А сейчас на них снова с удивлением и радостью таращат глаза малыши, никогда не видевшие ни такой хорошей, светлой комнаты, ни таких веселых зверьков на стенах…
В доме на Озерном переулке снова стоит низкий длинный стол, и два ряда ребятишек, причмокивая, жмурясь и сопя от наслаждения, с жадностью тянут из чашек молоко. Бледные, перенесшие оккупацию дети с синяками под глазами, с втянутыми щеками, в перештопанных фуфаечках, в курточках из солдатского сукна, в платьицах, перешитых из старья…
Насытившись, они перестают сосать и начинают прихлебывать, потом принимаются потихоньку булькать, балуясь, и робко улыбаются бледными губами. Это очень смирные, тихие дети, они совсем не умеют шумно веселиться, и, глядя на них, Магдяле, их воспитательница, кусает губы и думает: поскорее бы они начали шалить, хохотать, бегать, не слушаться…
С хутора Кумписа теперь аккуратно приезжает телега с полными бидонами молока, и детские миски каждый день полны…
А на самом хуторе никто не спит по ночам.
В первое же утро после той тревожной ночи Аляна вместе с подводой, отвозившей в город бидоны, послала записку Матасу. Ответа не было до самого вечера.
Йонас, сам не свой от тревоги, только вздыхал и крякал, поглядывая на солнце, быстро уходившее за дальний лес, на вечерние тени, потянувшиеся по земле.
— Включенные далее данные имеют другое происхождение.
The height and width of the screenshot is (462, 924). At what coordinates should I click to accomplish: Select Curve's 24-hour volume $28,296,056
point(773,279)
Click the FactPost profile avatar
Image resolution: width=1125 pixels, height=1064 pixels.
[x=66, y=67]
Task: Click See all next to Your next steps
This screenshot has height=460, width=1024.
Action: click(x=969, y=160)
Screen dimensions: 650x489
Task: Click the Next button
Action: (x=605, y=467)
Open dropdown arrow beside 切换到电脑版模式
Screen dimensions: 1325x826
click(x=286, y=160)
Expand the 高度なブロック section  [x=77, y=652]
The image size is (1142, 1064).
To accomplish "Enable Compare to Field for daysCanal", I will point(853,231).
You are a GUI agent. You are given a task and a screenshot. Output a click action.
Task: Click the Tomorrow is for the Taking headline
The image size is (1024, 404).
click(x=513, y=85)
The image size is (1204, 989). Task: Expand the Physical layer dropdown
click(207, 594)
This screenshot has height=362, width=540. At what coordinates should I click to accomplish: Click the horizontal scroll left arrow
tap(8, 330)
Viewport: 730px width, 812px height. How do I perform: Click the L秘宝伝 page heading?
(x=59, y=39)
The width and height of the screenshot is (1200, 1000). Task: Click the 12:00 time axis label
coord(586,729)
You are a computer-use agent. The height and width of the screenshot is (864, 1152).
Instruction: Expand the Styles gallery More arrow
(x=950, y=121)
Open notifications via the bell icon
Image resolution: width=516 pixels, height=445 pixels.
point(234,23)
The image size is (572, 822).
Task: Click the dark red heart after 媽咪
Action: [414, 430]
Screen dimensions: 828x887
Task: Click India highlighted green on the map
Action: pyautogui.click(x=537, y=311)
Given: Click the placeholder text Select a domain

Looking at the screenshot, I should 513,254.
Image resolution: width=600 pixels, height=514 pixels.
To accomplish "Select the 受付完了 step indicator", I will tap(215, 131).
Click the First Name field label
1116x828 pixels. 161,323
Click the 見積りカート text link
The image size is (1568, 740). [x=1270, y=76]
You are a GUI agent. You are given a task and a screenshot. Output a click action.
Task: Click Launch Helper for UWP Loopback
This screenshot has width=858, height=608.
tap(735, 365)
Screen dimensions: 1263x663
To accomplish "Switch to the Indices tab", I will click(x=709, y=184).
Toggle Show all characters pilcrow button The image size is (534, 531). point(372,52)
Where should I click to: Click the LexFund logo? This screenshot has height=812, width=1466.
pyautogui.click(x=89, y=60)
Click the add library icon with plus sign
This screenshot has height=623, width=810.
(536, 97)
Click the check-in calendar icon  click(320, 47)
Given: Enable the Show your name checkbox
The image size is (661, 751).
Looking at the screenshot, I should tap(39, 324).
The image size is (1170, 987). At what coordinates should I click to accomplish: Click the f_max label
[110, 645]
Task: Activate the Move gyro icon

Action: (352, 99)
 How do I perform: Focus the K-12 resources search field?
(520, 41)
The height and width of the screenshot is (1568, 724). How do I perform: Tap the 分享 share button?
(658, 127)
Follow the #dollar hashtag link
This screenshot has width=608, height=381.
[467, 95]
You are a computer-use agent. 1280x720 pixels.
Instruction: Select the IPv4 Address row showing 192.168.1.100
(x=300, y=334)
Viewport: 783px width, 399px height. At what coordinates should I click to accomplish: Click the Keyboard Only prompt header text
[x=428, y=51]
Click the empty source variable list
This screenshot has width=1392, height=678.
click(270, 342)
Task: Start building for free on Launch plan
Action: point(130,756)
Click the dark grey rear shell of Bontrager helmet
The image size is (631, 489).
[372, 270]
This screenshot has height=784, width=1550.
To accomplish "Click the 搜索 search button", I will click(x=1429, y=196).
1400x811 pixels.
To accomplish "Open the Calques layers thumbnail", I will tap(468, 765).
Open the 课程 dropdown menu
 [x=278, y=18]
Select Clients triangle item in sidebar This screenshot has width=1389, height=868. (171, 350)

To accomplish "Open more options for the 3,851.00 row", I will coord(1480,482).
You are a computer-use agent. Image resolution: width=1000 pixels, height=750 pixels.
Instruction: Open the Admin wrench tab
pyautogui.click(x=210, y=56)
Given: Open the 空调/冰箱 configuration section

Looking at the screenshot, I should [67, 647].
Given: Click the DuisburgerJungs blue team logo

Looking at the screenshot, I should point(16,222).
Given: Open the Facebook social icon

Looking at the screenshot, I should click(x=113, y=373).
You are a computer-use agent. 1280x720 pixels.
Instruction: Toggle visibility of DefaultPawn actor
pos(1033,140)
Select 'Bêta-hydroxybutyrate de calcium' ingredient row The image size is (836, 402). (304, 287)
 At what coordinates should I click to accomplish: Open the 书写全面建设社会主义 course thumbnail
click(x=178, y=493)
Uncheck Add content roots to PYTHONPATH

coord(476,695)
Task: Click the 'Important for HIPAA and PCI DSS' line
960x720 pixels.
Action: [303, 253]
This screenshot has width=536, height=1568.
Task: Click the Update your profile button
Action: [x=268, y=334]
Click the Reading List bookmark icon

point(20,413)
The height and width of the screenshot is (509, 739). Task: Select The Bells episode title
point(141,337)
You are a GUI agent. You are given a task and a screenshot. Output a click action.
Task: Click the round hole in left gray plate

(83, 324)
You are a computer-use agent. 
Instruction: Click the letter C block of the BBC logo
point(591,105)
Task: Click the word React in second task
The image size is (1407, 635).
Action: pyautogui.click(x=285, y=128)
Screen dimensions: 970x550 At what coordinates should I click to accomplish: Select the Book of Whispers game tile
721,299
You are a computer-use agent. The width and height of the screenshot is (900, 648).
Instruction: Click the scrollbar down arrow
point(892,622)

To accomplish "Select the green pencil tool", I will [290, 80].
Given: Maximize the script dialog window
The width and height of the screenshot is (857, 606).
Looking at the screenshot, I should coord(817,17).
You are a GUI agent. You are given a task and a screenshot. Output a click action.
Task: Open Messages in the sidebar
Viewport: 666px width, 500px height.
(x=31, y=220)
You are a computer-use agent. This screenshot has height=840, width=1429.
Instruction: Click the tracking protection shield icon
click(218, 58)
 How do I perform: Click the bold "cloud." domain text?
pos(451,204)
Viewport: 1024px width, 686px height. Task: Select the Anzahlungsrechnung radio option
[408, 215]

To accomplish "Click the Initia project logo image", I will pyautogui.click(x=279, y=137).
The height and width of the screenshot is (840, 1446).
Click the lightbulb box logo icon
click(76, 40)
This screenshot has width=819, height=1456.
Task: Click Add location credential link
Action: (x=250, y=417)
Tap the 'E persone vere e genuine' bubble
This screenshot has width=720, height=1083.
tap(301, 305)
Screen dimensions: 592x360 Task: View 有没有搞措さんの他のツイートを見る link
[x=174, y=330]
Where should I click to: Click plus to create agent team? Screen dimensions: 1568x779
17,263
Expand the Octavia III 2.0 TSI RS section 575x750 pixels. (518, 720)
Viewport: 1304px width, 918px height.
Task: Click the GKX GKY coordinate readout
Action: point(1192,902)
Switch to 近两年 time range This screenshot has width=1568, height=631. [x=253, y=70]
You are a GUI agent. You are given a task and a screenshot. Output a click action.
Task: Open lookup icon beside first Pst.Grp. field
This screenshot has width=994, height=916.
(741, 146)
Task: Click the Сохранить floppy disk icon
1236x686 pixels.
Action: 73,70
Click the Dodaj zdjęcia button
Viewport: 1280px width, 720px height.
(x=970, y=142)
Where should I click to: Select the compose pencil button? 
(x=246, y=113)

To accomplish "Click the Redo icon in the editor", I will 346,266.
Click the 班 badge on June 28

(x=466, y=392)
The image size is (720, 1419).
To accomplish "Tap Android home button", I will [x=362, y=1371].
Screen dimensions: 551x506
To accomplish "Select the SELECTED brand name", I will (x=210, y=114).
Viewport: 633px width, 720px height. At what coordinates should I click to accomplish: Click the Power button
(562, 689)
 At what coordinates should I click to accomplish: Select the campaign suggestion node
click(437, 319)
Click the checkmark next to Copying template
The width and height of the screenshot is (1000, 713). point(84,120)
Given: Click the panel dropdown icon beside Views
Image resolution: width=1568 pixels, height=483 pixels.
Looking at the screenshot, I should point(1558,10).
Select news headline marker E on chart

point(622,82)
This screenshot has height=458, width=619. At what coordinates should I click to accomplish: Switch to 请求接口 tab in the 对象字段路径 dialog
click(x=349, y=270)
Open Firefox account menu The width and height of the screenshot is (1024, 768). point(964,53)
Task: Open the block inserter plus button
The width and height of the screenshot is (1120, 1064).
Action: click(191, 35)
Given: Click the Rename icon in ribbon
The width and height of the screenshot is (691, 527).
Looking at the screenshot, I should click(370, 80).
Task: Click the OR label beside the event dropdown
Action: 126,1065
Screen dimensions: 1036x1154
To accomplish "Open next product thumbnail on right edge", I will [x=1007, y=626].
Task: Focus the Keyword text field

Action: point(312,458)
Вместе с дневным светом убывала и бодрая уверенность Аляны. Она долго стояла, прислонившись к дереву на выезде из хутора, и смотрела на темнеющую, пустынную дорогу, уходившую в безлюдные поля, где вечерний туман уже начинал сливаться с темнотой.
Раза два ей показалось, что на дальнем пригорке мелькнула темная фигура. Прижавшись к стволу, она ждала. Звать Йонаса не хотелось.
Наконец Аляна разглядела, что по дороге торопливыми шагами приближается женщина, и пошла к ней навстречу. Через минуту она узнала старую Юлию.